I’ve gotten into a bit of a rut with my reading. It’s been that way since the birth of my first child. I read quite a lot: blogs, social networks, news feeds, the occasional magazine. I’ll drop everything to zoom through a crime novel in the middle of the afternoon, but there are few “vegetables” on my plate, reading-wise. The only time I’m ambitious in my reading is when I smell the telltale fumes of infinite possibility that greet me upon entering the library. But having left with twenty books in my stroller basket, I’m fortunate to read half of one of them before the fines kick in.

Is that just the way it is at this stage in life – small children, constant interruptions, sleep deprivation and a general sense of having forgotten where I parked my brain? Or is there hope for me and all the other junk food readers out there? I solicited feedback in a recent blog post and received both commiseration and helpful suggestions.

One comment which stuck with me was from a friend whose reading habits I truly admire; she regularly posts reviews of books she’s read and seems to retain them well months after finishing the book.

“I let go of wanting to read like my 20-year-old self, and have accepted reading like my 36-year-old self. I cannot remember details like I used to once I am a few books removed. But I’m okay with that–I’m just reading for the love of reading, not to get a doctorate or anything. Well maybe to show off at parties, too–but there’s always breakdancing for that.”
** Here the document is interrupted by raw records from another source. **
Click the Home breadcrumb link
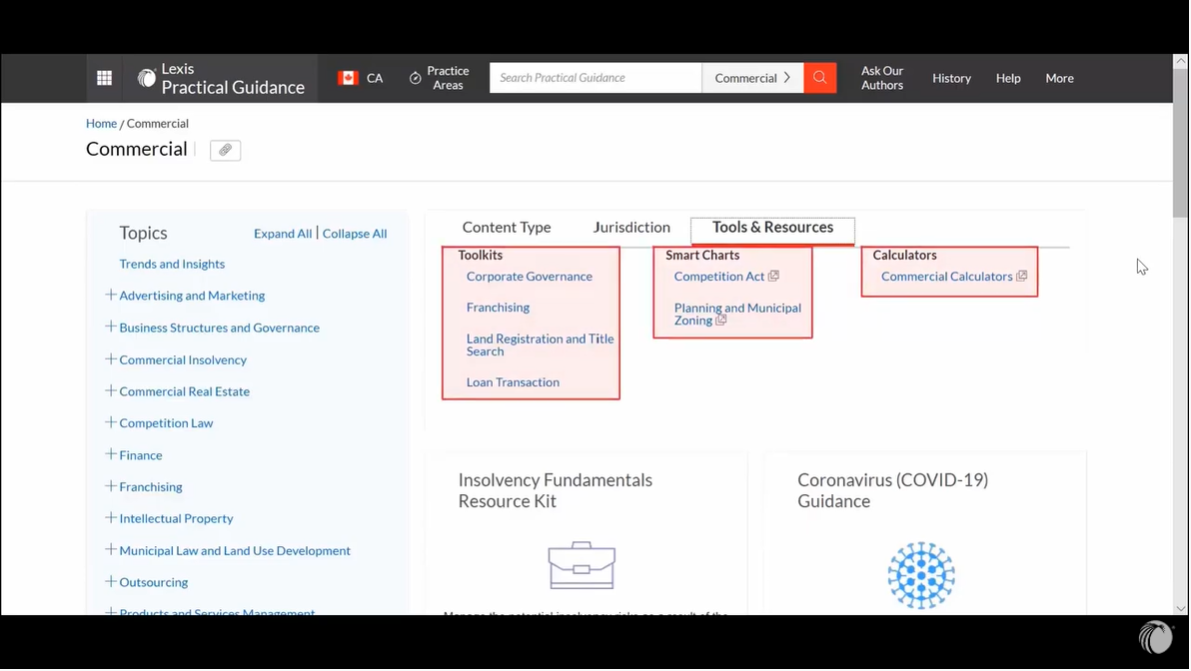The image size is (1191, 671). coord(101,124)
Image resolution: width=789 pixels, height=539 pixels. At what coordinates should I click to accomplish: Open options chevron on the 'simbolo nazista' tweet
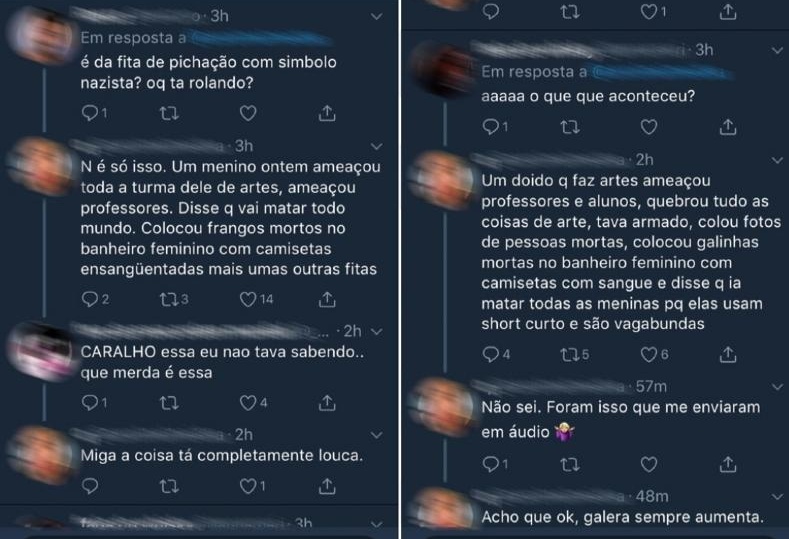376,17
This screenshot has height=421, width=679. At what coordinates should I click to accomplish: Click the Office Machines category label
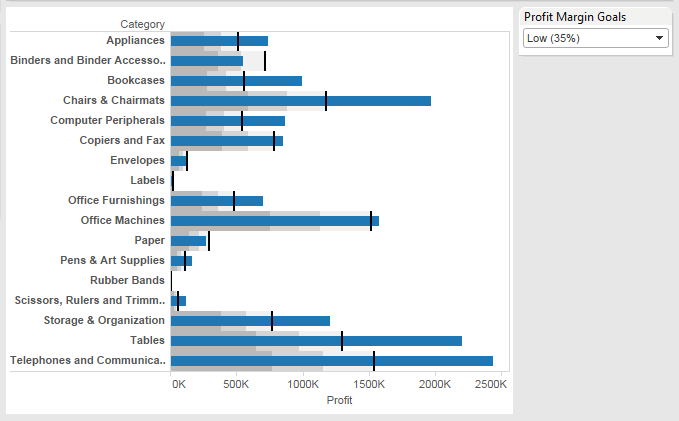tap(123, 220)
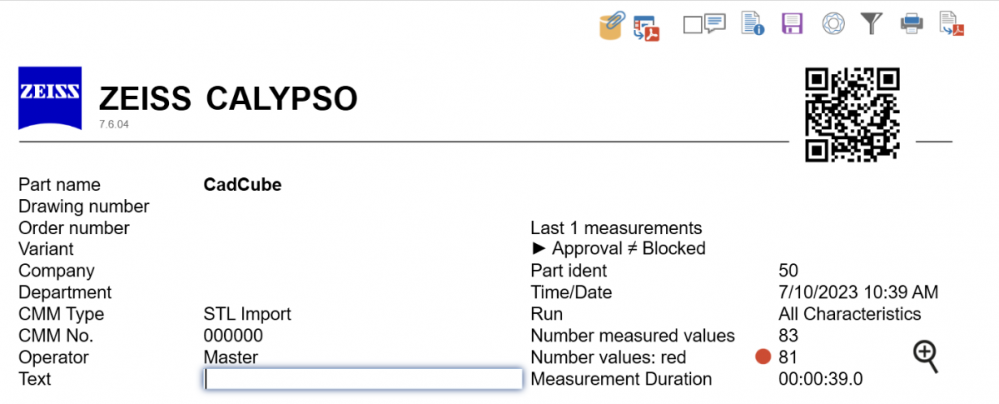
Task: Click the red status dot indicator
Action: 764,357
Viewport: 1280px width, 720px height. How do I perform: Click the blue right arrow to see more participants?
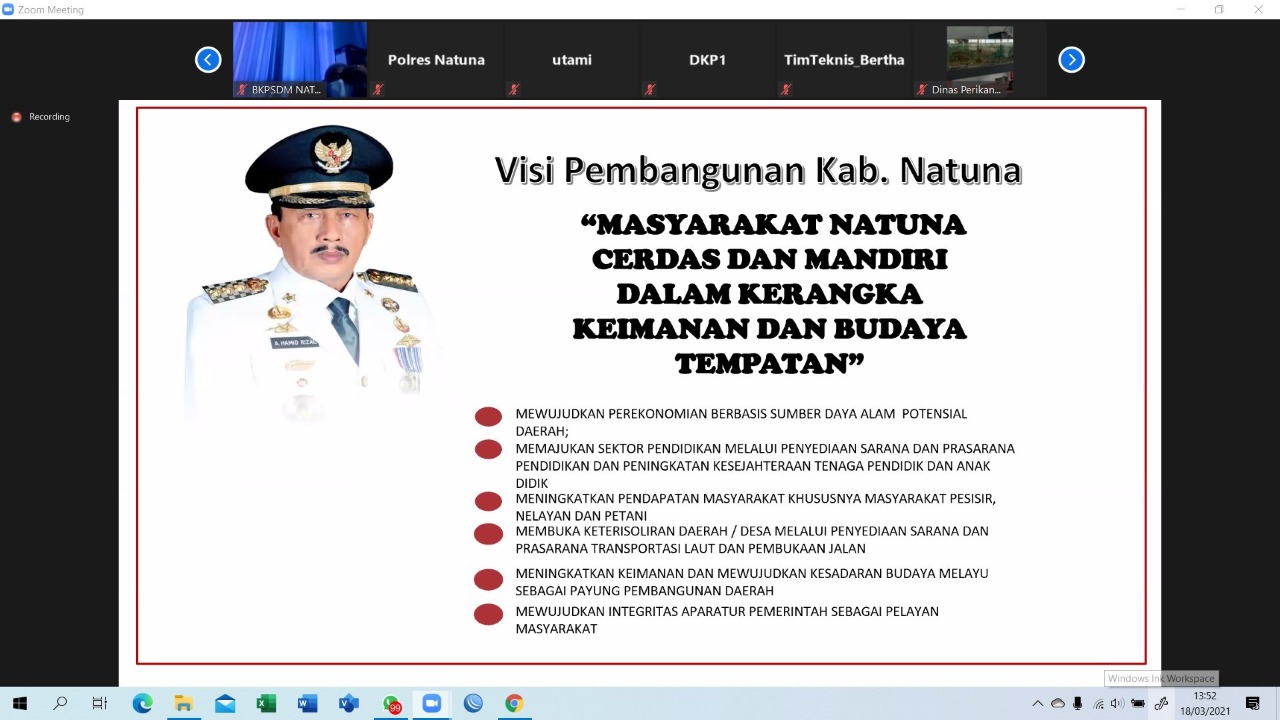(1071, 59)
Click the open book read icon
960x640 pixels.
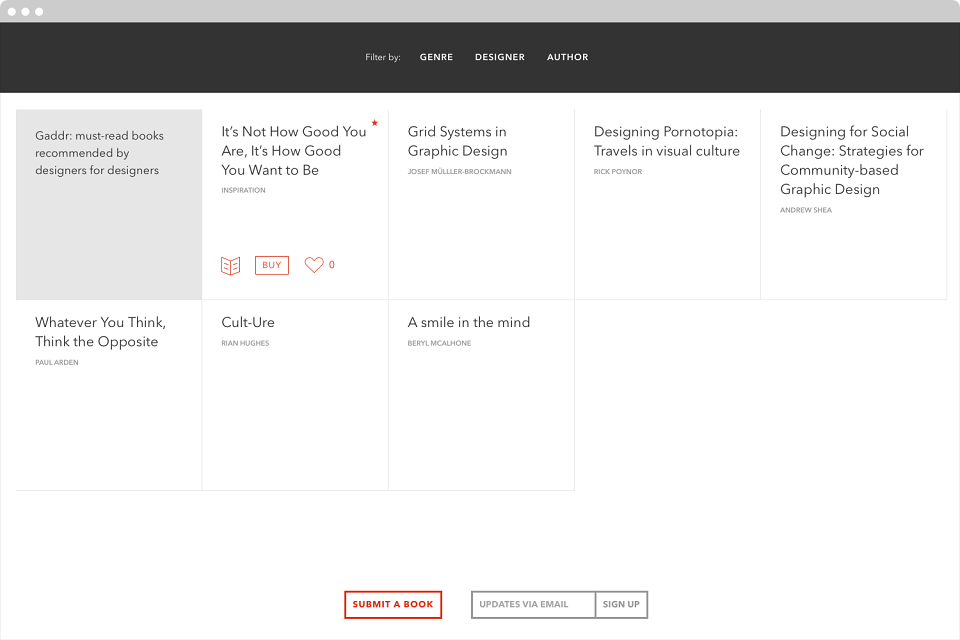230,266
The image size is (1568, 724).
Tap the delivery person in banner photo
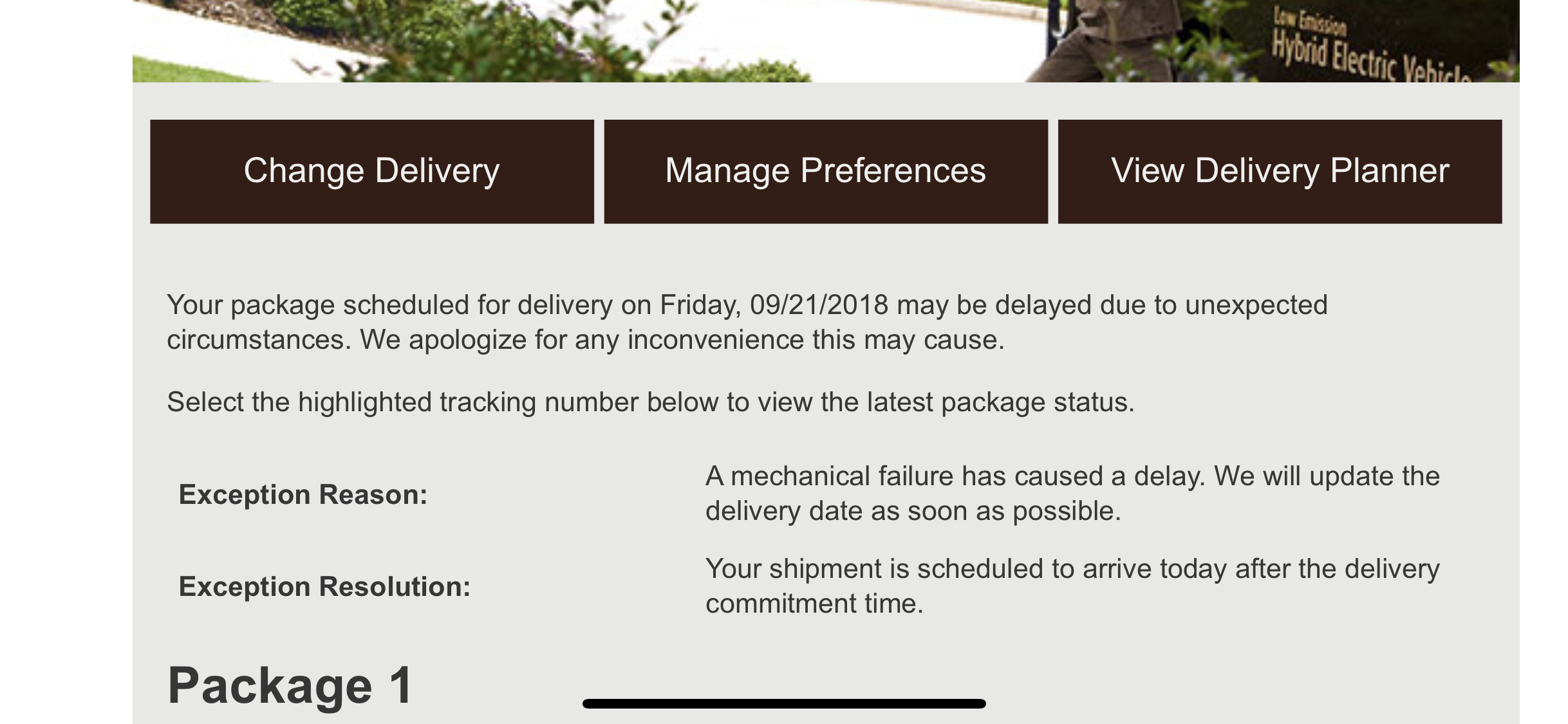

First of all: so true – there is always, always break-dancing.

More to the point, she nailed the source of my frustration about my reading habits: it’s tied into a general sense of having left my carefree intellectual life behind now that I’m a homeschooling/crafty/occasionally housekeeping mom. Of course, there never was some ideal world in which I spent my days debating literary theory in a salon over coffee, but I did do a fair amount of Serious Important Reading at an earlier point in time.

So. The immediate solution to this problem, as in many other situations, was obvious: shopping. The problem was clearly not me, and my habits, but the fact that I hadn’t yet bought the book which would solve all my problems: How to Read a Book.

Have I finished How to Read a Book? Of course not! But I have gleaned some important points and come to think about the situation in a different light.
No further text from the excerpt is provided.